#### Document extract

# # # # # # #

RECORD IMPOUNDED
NOT FOR PUBLICATION WITHOUT THE APPROVAL OF THE APPELLATE DIVISION This opinion shall not "constitute precedent or be binding upon any court ." Although it is posted on the internet, this opinion is binding only on the parties in the case and its use in other cases is limited. R. 1:36-3.
SUPERIOR COURT OF NEW JERSEY APPELLATE DIVISION DOCKET NO. A-3097-22
STATE OF NEW JERSEY,
Plaintiff-Respondent,
v.
J.T.G.,
Defendant-Appellant. ___________________________
Submitted March 27, 2025 – Decided April 29, 2025
Before Judges Mawla and Natali.
On appeal from the Superior Court of New Jersey, Law Division, Cumberland County, Accusation No. 17-10- 0967.
Jennifer Nicole Sellitti, Public Defender, attorney for appellant (Monique Moyse, Designated Counsel, on the brief).
Jennifer Webb-McRae, Cumberland County Prosecutor, attorney for respondent (Stephen C. Sayer, Assistant Prosecutor, of counsel and on the brief).
PER CURIAM Defendant J.T.G.1 appeals from an April 3, 2023 order denying his petition
for post-conviction relief (PCR) without an evidentiary hearing. We affirm.
On October 26, 2017, defendant pled guilty to two third-degree counts of
endangering the welfare of a child, N.J.S.A. 2C:24-4(a)(1). In accordance with
the negotiated plea agreement, the court sentenced him to concurrent five-year
terms of imprisonment and parole supervision for life.
The charges related to allegations of sexual abuse made by the two minor
daughters, A.D. and E.H., of defendant's former girlfriend, A.B. As detailed in
defendant's presentence report, A.D., who was eight years old at the time, first
raised defendant's abuse in a letter to her mother in which she explained
defendant was "licking her private area." In a subsequent interview at the
Cumberland County Prosecutor's Office, which the Division of Child Protection
and Permanency (Division) also attended, A.D. stated defendant "would lick her
vagina while her mother was at work, . . . [and] that [defendant] had done this
to her on over [ten] occasions." According to A.B., these acts of sexual abuse
took place over the two years she was dating defendant.
1 We use initials to protect the identities of the child victims of sexual assault or abuse. R. 1:38-3(c)(9), (12). A-3097-22 2 A day after A.D.'s interview, the assigned Division caseworker reported
that when questioned, "E.H. . . . indicated that she, too, had been touched by"
defendant. In a later interview with the Cumberland County Prosecutor's Office,
E.H. stated defendant "usually touched her over her clothing; however, on two
occasions, he touched her breast under her shirt but over her bra. On one
occasion, he had his hand on her leg. Typically, his hands would 'wander' over
her body, touching her breasts, her vaginal area, and her buttocks." She further
stated defendant would comment on her developing breasts and make her take
several baths a day because "he didn't want a girl with a 'stinky front area[,] but
a good-smelling front area.'"

# # # # # # #

#### Data extract

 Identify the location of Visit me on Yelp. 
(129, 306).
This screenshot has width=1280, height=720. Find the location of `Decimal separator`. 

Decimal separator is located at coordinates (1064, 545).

# # # # # # #

#### Your goal
Carry on the appellate opinion in the post-conviction relief appeal, starting right after its last sentence.

#### The result
According to E.H., defendant would tell her and A.D. "that he would break
up with their mother if they didn't listen to him." E.H. also explained she and
her sister were afraid to inform A.B. of defendant's abuse because he "showed
them a picture of a gun inside a blue bin, and another picture of him holding a
gun."
Defendant was subsequently charged under a complaint-warrant with:
one count of first-degree aggravated sexual assault, N.J.S.A. 2C:14-2(a)(1); one
count of second-degree sexual assault, N.J.S.A. 2C:14-2(b); and two counts of
third-degree endangering the welfare of a child, N.J.S.A. 2C:24-4(a)(1). As
A-3097-22 3 noted, defendant pled guilty to the two third-degree endangering offenses, and
the State agreed to dismiss the remaining charges.
At defendant's plea hearing, the following exchange took place with
respect to defendant's waiver of his right to indictment by a grand jury:
THE COURT: Prior to waiving your right to indictment, did you have enough time to go over your case with [your counsel], discuss the good points, the bad points, and is this the decision that you made in conjunction with your attorney?
[DEFENDANT]: I can honestly say no.
....
THE COURT: No, did you have enough [time] to review the case with your attorney?
[DEFENDANT]: Yes and no.
THE COURT: Okay. [Defendant's counsel], would you like some additional time with [defendant]?
[DEFENDANT'S COUNSEL]: Judge, no, he's ready — as far as I know, he is prepared. We have gone over this case. We've gone over the good points, we've gone over the bad points, we've gone over the plea, what the penalties could be if he goes to trial, we've gone over everything.
[DEFENDANT]: I would like to state for the record, Your Honor, that . . . I'm taking this plea at the advisement of my attorney, not because I feel that I'm guilty, but because he –
A-3097-22 4 THE COURT: Well then[,] I can't accept your guilty plea, sir.
[DEFENDANT'S COUNSEL]: What do you want to do?
THE COURT: You have a right to go to trial and at trial, the State would have to prove you're guilty beyond a reasonable doubt. That's your right, sir. No one can take that away from you.
[DEFENDANT]: I'm accepting this by my own . . .
[DEFENDANT'S COUNSEL]: You are going to plead guilty of your own free will?
[DEFENDANT]: Yes.
[DEFENDANT'S COUNSEL]: Nobody's forcing you?
[DEFENDANT]: No, you're not forcing me –
[DEFENDANT'S COUNSEL]: You're not doing it for me, right?
[DEFENDANT]: No.
[DEFENDANT'S COUNSEL]: You're doing it for you?
[DEFENDANT]: I'm doing it for my own.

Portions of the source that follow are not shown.